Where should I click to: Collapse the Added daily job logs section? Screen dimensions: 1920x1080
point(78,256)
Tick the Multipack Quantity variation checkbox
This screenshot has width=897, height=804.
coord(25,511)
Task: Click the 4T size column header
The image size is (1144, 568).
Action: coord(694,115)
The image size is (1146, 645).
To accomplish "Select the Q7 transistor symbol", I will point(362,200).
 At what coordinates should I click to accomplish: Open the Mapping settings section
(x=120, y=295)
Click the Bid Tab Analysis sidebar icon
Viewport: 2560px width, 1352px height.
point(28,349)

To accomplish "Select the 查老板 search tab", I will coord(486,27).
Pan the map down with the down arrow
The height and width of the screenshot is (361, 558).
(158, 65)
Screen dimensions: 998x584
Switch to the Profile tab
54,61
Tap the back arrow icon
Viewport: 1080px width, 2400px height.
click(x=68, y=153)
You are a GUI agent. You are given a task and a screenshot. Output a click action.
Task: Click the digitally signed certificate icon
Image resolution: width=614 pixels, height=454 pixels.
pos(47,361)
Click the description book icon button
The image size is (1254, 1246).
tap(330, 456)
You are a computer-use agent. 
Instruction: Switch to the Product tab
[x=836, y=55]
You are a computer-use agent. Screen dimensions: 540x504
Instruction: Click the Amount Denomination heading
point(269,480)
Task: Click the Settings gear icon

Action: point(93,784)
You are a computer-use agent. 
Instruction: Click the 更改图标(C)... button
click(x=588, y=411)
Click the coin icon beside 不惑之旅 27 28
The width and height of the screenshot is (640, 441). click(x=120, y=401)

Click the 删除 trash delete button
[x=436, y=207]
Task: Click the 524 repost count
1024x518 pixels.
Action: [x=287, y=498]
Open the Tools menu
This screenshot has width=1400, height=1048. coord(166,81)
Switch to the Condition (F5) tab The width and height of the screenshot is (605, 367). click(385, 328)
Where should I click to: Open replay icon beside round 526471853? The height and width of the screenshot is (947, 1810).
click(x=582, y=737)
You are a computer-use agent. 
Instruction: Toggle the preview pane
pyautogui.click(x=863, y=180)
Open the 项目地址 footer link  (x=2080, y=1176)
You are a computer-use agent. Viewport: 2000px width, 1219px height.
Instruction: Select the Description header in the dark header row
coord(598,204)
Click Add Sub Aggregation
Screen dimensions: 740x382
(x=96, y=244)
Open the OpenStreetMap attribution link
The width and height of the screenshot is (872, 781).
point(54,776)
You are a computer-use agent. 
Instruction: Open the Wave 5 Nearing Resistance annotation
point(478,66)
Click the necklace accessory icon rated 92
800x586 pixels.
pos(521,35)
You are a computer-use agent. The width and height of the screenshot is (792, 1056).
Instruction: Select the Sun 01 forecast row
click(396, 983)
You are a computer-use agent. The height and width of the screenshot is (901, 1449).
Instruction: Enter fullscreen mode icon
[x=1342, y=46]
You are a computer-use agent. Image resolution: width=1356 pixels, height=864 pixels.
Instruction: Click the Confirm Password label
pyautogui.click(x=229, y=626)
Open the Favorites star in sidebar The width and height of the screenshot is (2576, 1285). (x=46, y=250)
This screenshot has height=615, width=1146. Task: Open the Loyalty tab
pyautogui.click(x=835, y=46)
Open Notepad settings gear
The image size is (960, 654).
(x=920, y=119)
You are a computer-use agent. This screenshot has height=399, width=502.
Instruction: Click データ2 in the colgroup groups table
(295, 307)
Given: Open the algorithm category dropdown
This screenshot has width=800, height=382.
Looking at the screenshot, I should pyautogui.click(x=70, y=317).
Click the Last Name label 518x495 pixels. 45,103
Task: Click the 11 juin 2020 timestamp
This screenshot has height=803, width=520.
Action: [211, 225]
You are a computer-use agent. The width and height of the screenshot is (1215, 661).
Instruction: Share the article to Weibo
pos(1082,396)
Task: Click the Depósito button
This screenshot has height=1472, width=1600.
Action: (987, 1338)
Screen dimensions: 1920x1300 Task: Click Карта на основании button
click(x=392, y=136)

- **Description of the task**:
Convert the lines of the records, from the line with "Task: Click the Depósito button" through the end of the records, into a numbered list, leaving out blank lines.

- **Written solution**:
1. Task: Click the Depósito button
2. This screenshot has height=1472, width=1600.
3. Action: (987, 1338)
4. Screen dimensions: 1920x1300 Task: Click Карта на основании button
5. click(x=392, y=136)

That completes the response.